CARDIA Study: Coronary Artery Risk Development In Young Adults (CARDIA). A study designed to increase understanding of contributors to changes in cardiovascular disease (CVD) risk factors during the critical years of transition from adolescence through young adulthood to middle age. CARDIA was funded by National Heart, Lung, and Blood Institute (NHLBI), a part of the National Institutes of Health (NIH).
The original objectives of CARDIA were to document levels of risk factors for coronary artery disease and potential determinants of these risk factors in young adults; to study the interrelationships of risk factors and lifestyles and to document behavioral and environmental changes during the transition from adolescence to middle age; to compare cross-sectional and longitudinal data on age-related trends in cardiovascular disease risk factors; and to compare levels and evolution of risk factors between men and women, blacks and whites, and in groups of differing socioeconomic status.
The goals of CARDIA have evolved to emphasize understanding determinants of left ventricular mass, emerging obesity and hypertension, and sequelae of hypertension in pregnancy.

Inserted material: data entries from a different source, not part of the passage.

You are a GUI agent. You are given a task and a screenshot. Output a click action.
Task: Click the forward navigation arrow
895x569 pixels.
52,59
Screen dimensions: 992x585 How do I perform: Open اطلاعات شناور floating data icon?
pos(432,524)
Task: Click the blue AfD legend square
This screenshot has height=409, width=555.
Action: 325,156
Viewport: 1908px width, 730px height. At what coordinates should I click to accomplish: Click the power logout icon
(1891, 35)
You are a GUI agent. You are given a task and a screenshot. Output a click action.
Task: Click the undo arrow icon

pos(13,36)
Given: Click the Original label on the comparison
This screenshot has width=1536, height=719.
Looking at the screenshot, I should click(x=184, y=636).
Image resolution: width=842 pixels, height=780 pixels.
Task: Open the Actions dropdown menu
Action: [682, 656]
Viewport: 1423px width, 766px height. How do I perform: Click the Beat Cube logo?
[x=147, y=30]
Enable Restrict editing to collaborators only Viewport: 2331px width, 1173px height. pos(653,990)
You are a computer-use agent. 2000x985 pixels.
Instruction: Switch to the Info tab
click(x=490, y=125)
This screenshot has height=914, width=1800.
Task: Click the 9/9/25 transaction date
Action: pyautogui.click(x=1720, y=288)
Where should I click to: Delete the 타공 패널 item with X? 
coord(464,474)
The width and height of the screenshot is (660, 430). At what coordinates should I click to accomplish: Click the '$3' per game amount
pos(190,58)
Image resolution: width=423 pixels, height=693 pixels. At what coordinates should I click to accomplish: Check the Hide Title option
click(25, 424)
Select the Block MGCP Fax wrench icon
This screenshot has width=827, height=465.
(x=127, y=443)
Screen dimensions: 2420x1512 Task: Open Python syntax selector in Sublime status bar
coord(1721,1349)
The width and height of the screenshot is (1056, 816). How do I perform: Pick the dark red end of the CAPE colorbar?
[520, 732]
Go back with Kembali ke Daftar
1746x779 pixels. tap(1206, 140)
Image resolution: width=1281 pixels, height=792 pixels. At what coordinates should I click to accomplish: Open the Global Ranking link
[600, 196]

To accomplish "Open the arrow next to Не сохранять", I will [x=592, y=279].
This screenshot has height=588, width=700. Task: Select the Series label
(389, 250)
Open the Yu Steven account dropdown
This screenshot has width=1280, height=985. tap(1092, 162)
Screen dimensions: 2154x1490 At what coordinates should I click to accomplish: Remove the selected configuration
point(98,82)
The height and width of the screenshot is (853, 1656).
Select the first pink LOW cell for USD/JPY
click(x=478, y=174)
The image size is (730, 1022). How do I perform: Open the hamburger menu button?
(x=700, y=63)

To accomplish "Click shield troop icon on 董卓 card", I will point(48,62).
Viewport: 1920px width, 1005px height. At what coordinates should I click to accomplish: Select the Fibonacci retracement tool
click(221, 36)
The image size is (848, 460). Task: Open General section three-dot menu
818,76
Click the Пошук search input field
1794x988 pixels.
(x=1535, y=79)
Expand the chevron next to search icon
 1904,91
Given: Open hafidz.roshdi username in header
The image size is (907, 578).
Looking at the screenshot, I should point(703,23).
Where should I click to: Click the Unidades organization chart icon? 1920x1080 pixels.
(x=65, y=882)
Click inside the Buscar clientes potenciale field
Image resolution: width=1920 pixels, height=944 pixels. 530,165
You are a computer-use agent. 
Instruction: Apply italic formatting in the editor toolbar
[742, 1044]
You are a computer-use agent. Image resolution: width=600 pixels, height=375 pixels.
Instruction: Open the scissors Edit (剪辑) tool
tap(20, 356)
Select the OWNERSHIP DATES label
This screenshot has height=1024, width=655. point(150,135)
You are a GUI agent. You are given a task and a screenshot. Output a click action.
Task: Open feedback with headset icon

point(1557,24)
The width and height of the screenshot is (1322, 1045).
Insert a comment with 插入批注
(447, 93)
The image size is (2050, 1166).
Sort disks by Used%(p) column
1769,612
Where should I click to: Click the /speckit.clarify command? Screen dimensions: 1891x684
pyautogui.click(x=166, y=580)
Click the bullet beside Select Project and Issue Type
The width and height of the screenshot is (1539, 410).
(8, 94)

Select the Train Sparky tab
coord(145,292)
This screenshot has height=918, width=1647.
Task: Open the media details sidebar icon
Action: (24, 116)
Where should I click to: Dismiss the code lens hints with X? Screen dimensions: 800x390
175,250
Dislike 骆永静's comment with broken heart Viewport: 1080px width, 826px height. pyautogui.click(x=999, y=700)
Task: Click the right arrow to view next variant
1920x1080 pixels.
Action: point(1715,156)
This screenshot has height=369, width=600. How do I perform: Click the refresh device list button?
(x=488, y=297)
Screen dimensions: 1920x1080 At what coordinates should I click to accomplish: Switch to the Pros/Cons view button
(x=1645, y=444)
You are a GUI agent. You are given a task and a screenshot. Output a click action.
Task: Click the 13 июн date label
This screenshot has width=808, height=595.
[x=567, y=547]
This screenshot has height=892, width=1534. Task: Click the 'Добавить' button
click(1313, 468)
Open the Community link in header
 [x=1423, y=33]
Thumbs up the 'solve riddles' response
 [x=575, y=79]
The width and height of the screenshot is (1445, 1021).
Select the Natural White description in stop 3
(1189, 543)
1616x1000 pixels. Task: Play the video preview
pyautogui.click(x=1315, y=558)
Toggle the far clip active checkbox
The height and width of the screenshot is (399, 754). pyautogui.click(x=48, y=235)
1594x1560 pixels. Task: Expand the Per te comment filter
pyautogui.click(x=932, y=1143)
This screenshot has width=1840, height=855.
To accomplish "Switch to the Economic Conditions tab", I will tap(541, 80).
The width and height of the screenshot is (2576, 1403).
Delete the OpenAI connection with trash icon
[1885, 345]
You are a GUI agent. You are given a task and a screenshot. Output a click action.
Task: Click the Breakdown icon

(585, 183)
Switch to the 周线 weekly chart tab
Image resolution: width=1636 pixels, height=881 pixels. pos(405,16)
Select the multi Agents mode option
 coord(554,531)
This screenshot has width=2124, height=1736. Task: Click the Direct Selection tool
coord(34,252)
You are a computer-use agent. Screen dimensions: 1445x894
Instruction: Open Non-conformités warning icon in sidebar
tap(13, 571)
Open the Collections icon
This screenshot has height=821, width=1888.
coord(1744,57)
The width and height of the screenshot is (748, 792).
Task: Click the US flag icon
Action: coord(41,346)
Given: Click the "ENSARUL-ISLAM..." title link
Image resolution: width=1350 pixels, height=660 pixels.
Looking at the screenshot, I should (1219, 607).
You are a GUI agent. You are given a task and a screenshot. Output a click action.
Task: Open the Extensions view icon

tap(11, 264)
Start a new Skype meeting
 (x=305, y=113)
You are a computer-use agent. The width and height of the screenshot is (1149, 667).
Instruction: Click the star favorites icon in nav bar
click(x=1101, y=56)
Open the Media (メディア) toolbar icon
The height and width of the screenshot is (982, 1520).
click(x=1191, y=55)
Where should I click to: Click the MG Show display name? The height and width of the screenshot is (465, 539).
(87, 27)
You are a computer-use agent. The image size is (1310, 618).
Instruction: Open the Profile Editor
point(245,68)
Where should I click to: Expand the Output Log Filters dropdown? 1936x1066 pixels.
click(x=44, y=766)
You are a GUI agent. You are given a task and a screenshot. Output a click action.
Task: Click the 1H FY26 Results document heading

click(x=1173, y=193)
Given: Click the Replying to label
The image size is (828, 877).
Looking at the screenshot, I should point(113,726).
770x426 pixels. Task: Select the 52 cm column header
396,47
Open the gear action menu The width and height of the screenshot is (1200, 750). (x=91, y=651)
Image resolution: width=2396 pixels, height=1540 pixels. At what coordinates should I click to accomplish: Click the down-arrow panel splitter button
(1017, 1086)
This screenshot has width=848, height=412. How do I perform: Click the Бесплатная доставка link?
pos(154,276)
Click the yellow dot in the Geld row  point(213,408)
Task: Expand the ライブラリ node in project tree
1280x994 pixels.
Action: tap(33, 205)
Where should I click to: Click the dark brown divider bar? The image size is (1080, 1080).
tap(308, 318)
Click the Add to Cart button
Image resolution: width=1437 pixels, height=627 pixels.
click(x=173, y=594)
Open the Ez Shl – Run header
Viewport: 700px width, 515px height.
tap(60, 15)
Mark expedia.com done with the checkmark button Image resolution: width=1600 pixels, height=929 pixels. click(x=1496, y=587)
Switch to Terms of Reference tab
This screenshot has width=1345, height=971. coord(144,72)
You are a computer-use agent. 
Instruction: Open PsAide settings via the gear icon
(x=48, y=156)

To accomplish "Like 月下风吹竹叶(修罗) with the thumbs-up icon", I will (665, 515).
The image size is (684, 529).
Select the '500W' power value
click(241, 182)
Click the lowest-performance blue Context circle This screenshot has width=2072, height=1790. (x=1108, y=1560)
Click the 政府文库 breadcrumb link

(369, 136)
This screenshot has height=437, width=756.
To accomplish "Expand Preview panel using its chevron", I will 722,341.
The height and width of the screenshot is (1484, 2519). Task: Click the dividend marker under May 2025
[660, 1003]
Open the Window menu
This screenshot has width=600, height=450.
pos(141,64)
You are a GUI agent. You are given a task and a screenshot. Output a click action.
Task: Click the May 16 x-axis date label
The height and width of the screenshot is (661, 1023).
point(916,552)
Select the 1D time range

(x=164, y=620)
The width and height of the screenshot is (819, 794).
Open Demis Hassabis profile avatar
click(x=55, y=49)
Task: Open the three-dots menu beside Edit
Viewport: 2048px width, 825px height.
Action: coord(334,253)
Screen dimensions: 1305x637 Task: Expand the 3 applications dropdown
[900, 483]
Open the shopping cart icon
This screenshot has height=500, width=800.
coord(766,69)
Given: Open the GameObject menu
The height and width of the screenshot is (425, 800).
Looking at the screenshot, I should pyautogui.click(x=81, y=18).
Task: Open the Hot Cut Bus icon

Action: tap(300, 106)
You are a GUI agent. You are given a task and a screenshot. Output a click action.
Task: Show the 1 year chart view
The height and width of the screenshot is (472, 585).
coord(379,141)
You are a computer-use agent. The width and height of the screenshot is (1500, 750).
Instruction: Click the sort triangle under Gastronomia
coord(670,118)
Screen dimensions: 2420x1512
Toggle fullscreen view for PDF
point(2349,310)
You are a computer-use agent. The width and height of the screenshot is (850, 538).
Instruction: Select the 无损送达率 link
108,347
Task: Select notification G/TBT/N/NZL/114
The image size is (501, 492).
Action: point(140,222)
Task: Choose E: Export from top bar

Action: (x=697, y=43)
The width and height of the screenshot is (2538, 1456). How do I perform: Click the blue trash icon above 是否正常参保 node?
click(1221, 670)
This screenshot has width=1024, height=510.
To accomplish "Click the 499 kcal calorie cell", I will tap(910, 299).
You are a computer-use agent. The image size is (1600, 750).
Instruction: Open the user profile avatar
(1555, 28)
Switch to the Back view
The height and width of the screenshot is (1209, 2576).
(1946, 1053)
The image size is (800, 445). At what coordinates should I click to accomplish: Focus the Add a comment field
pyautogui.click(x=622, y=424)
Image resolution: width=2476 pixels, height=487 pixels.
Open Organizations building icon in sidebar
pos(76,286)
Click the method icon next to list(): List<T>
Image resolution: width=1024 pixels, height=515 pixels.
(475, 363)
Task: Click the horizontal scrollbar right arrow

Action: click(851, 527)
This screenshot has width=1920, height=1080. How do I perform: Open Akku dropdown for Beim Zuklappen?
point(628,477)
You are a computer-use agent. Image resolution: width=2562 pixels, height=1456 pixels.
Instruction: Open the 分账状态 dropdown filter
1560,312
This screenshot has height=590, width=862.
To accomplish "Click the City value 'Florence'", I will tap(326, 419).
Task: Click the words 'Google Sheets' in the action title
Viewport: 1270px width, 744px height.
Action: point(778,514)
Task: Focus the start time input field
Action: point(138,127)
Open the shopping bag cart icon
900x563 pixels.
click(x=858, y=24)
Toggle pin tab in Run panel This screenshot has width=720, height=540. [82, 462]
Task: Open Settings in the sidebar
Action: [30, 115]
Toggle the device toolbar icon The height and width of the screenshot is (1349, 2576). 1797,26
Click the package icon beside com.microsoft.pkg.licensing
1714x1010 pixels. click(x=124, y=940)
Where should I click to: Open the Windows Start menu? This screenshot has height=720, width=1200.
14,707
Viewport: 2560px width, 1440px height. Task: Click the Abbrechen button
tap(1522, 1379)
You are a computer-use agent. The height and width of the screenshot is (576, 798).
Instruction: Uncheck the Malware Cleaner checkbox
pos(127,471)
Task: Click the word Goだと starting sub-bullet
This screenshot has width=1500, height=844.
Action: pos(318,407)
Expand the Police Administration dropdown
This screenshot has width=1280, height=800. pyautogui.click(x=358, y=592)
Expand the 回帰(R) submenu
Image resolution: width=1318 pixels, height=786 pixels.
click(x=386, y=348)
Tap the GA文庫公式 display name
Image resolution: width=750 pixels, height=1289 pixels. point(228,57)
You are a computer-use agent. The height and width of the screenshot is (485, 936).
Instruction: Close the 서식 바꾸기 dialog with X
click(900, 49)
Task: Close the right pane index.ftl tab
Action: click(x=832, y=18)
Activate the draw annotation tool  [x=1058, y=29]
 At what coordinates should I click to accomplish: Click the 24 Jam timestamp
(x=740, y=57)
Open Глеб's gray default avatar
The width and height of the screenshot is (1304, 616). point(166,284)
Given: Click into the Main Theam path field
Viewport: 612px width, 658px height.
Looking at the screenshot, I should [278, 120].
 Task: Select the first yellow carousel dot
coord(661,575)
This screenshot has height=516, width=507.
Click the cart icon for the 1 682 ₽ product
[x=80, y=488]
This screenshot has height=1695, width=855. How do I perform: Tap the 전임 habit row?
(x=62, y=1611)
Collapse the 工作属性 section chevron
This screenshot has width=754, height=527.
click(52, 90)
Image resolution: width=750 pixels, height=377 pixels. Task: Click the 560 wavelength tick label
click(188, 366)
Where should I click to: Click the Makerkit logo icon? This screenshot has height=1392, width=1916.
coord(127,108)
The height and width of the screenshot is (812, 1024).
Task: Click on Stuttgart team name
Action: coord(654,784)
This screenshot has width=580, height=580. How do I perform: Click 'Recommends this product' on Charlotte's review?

CARDIA is a population-based observational study of 5,115 black and white mena and women participants aged 18-30 years recruited in 1985-1986. The sample was designed to achieve approximately balanced subgroups of race, gender, education (high school or less and more than high school) and age (18-24 and 25-30). Forty percent of the cohort had no more than a high school education. A second examination (1987-1988), third (1990-1991), fourth (1992-1993), fifth (1995-1996), and sixth examinations (2000-2001) have been completed in the cohort.
In addition to standard measurements of blood pressure, anthropometry, blood lipids, smoking behavior, physical activity, diet, pulmonary function, and many psychological factors, CARDIA has other included measurements (in subsets or in the full cohort) to obtain unique information on other aspects of risk factor development and early morbidity. These have included: graded exercise treadmill testing; echocardiography, particularly for measurement of left ventricular mass; cardiovascular reactivity; serum cotinine; Lp(a), apoE phenotype, apolipoprotein A1 and B; homocysteine; skin reflectance; body composition by dual X-ray absorptiometry; glucose tolerance testing; vascular resistance and compliance; and plasma renin activity and sympathetic nervous system activity.